WaWa is a dairy (yes) and chain of convenience stores (they adapted to a changing market many years ago) based out of WaWa, PA, which is southeast of Philadelphia.

Oddly enough, their sandwhiches are good.

Apparently (it's been years since I've been in one, so I've just read about this) they were one of the first places to switch to computer-based ordering: regular customers use a touch-screen display or similar to specify what they want in some stores. Makes for greater clarity and gives the store a chance to upsell.

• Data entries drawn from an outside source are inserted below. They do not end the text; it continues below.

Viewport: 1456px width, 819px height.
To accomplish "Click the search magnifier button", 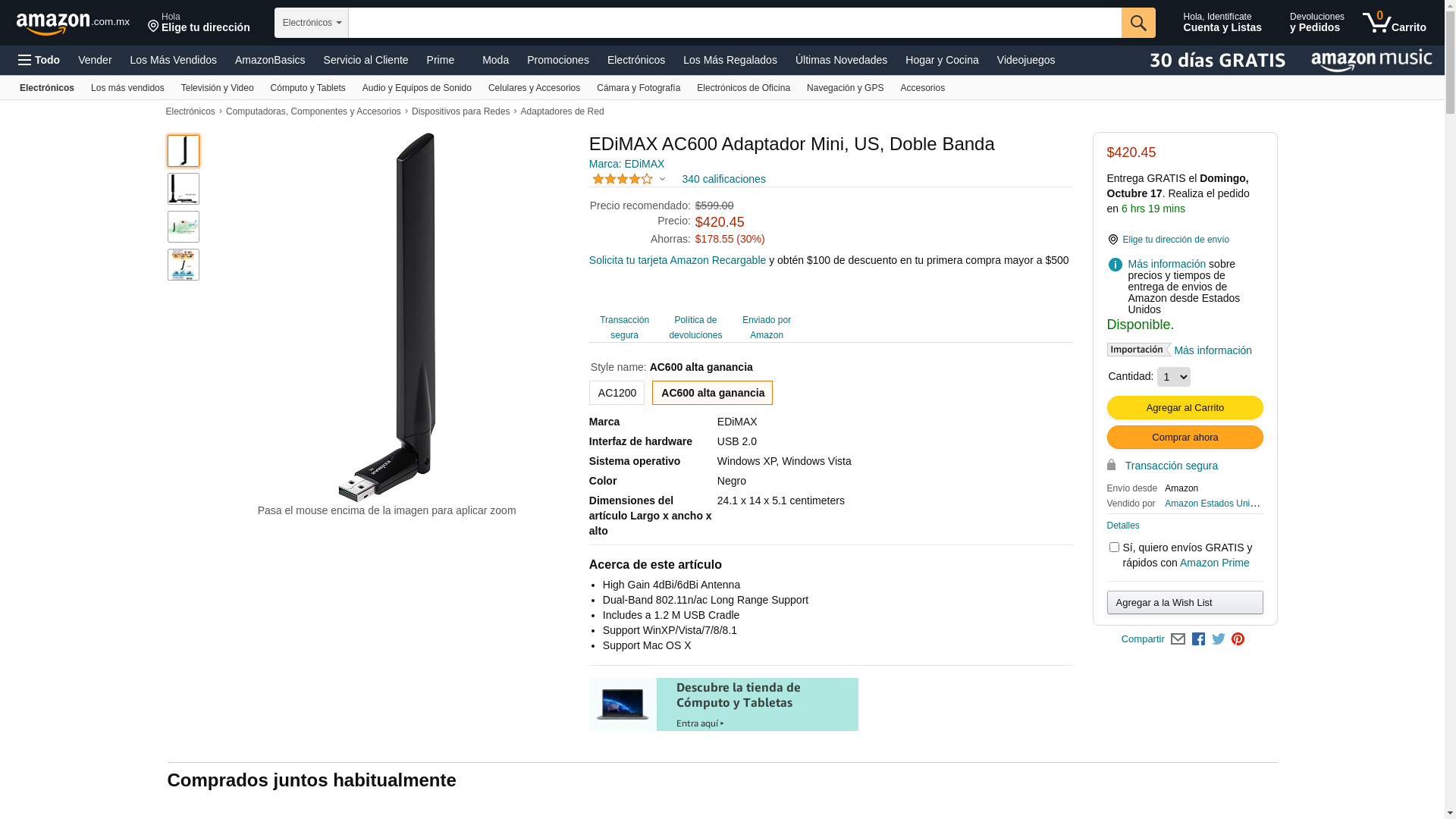I will point(1138,23).
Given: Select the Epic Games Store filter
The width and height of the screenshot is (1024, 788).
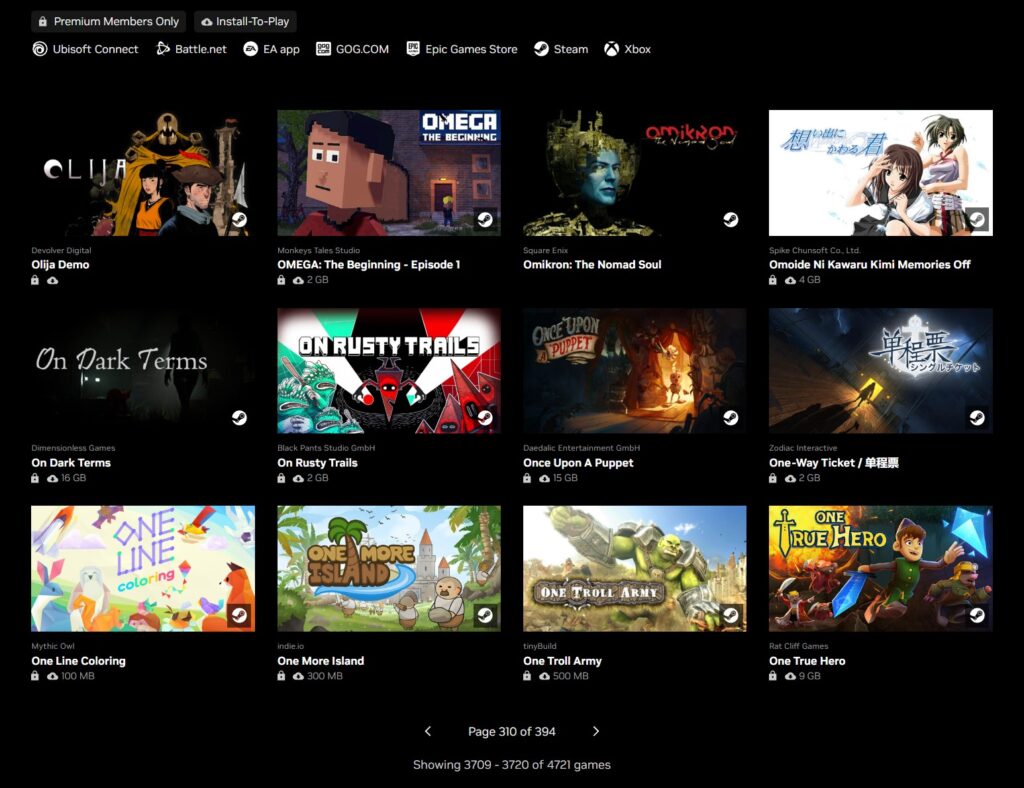Looking at the screenshot, I should [x=461, y=48].
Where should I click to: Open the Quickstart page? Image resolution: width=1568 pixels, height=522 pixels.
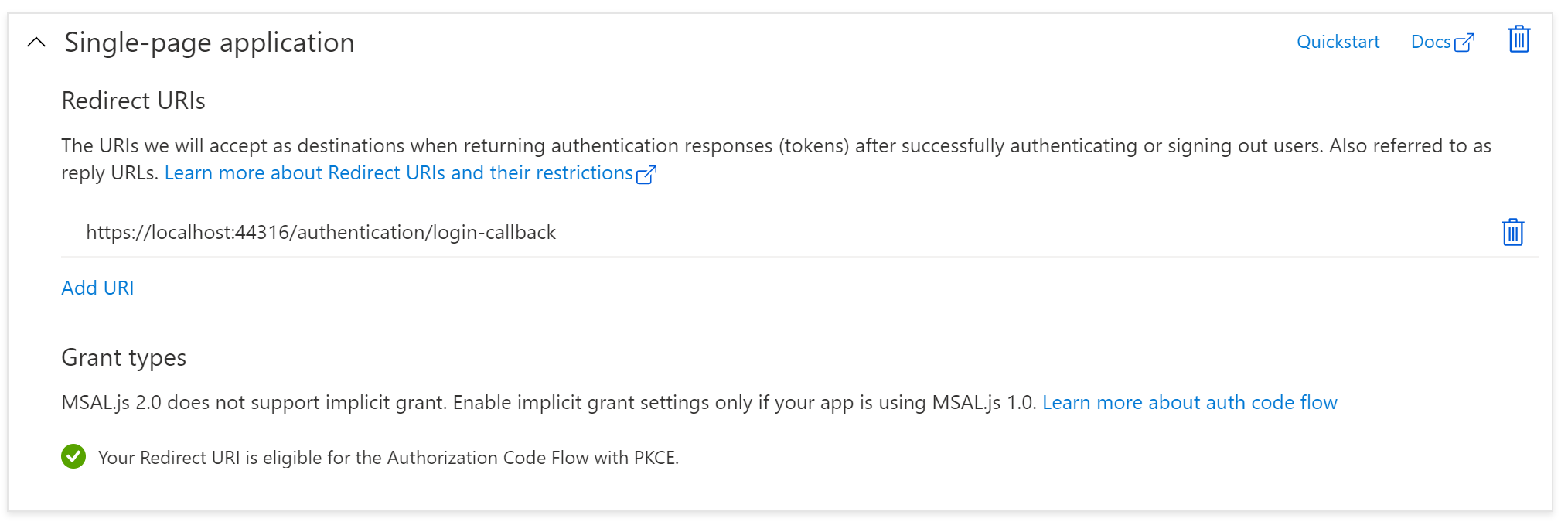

WaWa means canadian goose in some native american dialect, thus explaining the Canadian goose links.

Monday, November 17, 2003


Monday, November 17, 2003

Further background: the Wawa headquarters in Wawa is directly across Rt. 1 from the Franklin Mint, makers of collectible kitsch. They still keep a few cows on the property, I suppose for aesthetic effect.

"Wawa" is Ojibwa for "wild goose"; Longfellow uses it in his poem "Hiawatha". This replaced the earlier and less euphonious name of "Grubb's Bridge". (Admittedly, a chain of convenience stores named "Grubb's" has a certain appeal...)

Chris Hoess
Monday, November 17, 2003

Wawa's sandwiches are quite good. Basically, if there is a 7/11 and a Wawa at the same intersection, I'd go to the Wawa even if it was out of my way.

David Nemeth
Monday, November 17, 2003

Another theory about the connection between "wawa" and Joel:

Joel went to Yale.  There is a WaWa store on York Street in New Haven.

Alex Chernavsky
Monday, November 17, 2003

But has anyone "Blah-blah"-ed your blah blah? (With apologies to Lenny Bruce)

Tuesday, November 18, 2003

By the by, I spent my formative teenage years growing up in Wawa, Ontario, Canada.

Wawa Native
Wednesday, November 19, 2003

Well I work at a Wawa in PA and might i just add you would not be eating those sandwiches and thinking they are so good if you knew what went on back there.